- What to produce
Leave out the pictures and copy the remaining records exactly.

### Provided data

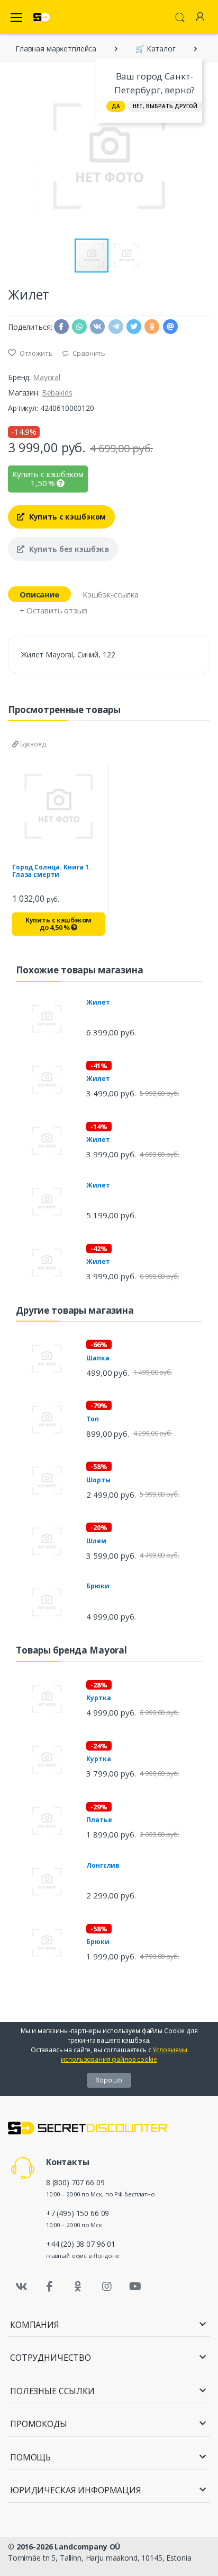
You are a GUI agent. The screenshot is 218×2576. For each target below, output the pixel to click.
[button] (200, 155)
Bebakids (57, 393)
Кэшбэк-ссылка (111, 594)
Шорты (98, 1479)
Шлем (96, 1540)
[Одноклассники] (78, 2286)
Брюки (97, 1585)
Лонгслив (103, 1865)
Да (116, 106)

######

- Solved exercise
You are a GUI agent. The screenshot is 218×2576. For each target below, output the pixel to click.
[button] (200, 155)
Bebakids (57, 393)
Кэшбэк-ссылка (111, 594)
Шорты (98, 1479)
Шлем (96, 1540)
[Одноклассники] (78, 2286)
Брюки (97, 1585)
Лонгслив (103, 1865)
Да (116, 106)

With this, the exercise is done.